• **Provided passage**
==================================================

The New Covenant was made with Israel since the church is spiritual Israel. When Christ told his disciples about the enactment of the New Covenant in His death (Mark 14:24), they would have immediately connected this up with Jeremiah 31:31-34. The disciples were all believing Jews, and so they understood the covenant to be fulfilled to them because they and all the church are believing or spiritual Israel (Heb. 8:6-14; 9:15-18). The church, then, is fulfilling the New Covenant.

Furthermore, the church collectively is to be a minister of the New Covenant and preach the forgiveness of sins to those in the unsaved world who will relate themselves to the mediator of the covenant, even Christ Jesus (2 Cor. 3:6). Furthermore, the Lord’s Table is to memorialize the New Covenant, which is for the church.


Theological Problems


                        The many facets of the New Covenant, especially in relation to the seed and land are ignored and spiritualized away.

                         This view fails to see that the New Testament does teach a future for Israel (Rom. 11).




The New Covenant in the Old Testament


                        Most historic premils believe that every aspect of the New Covenant promised to Israel must be fulfilled, even the seed and land aspects. Words mean nothing if Israel is not to have these promises and God deceived this nation.

                        Some historic premils feel that only the spiritual aspects of the covenant are fulfilled to the church and God has finished with Israel but believe in the millennium from Revelation 20.


The New Covenant in the New Testament


                        It is clear that the New Covenant was made with Israel and Judah (Jer. 31). The New Covenant primarily deals with the forgiveness of sins for sinners based on the blood atonement of Christ’s sacrifice, so in the context of Jeremiah 31, it deals with the forgiveness of Israel. However, the Book of Hebrews, especially Hebrews 8, tells us that the New Covenant is not only for believing Israel but also for the church. There will be a future and total fulfillment of the New Covenant to national Israel in or around the second advent of Christ but right now the church is partaking of the spiritual blessings and power of the New Covenant.

==================================================

• **Stated problem**
Please transcribe everything in the New Covenant passage from "Theological Problems" down to "deceived this nation.".

• **Extracted material**

==================================================

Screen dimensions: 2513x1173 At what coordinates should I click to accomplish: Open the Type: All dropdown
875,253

==================================================

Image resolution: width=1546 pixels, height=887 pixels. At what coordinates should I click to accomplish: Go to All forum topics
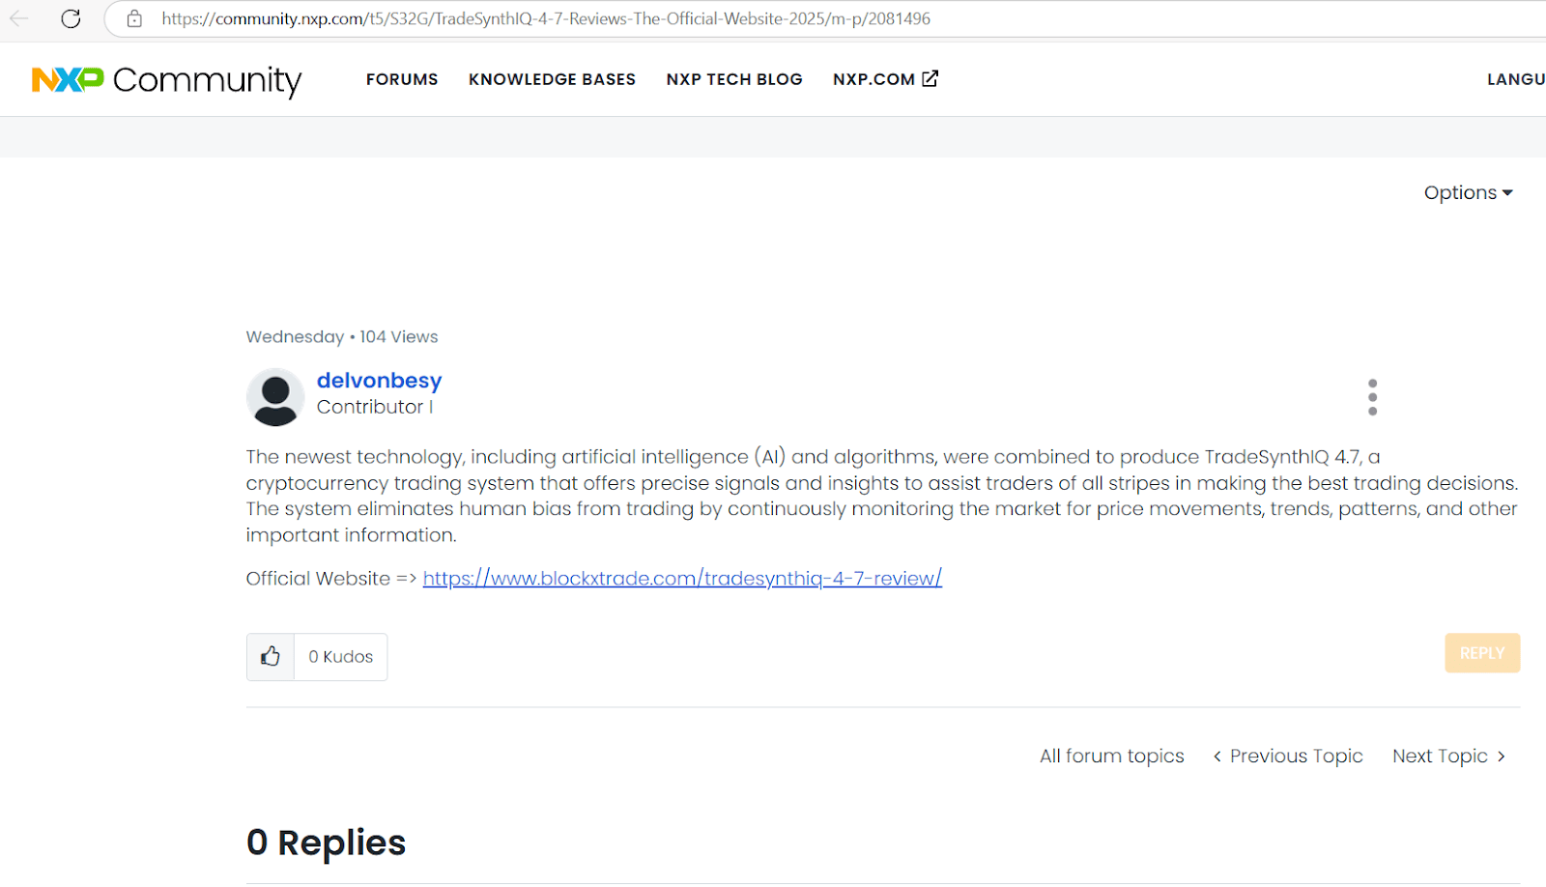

==================================================

• **Complete answer**
Theological Problems


                        The many facets of the New Covenant, especially in relation to the seed and land are ignored and spiritualized away.

                         This view fails to see that the New Testament does teach a future for Israel (Rom. 11).




The New Covenant in the Old Testament


                        Most historic premils believe that every aspect of the New Covenant promised to Israel must be fulfilled, even the seed and land aspects. Words mean nothing if Israel is not to have these promises and God deceived this nation.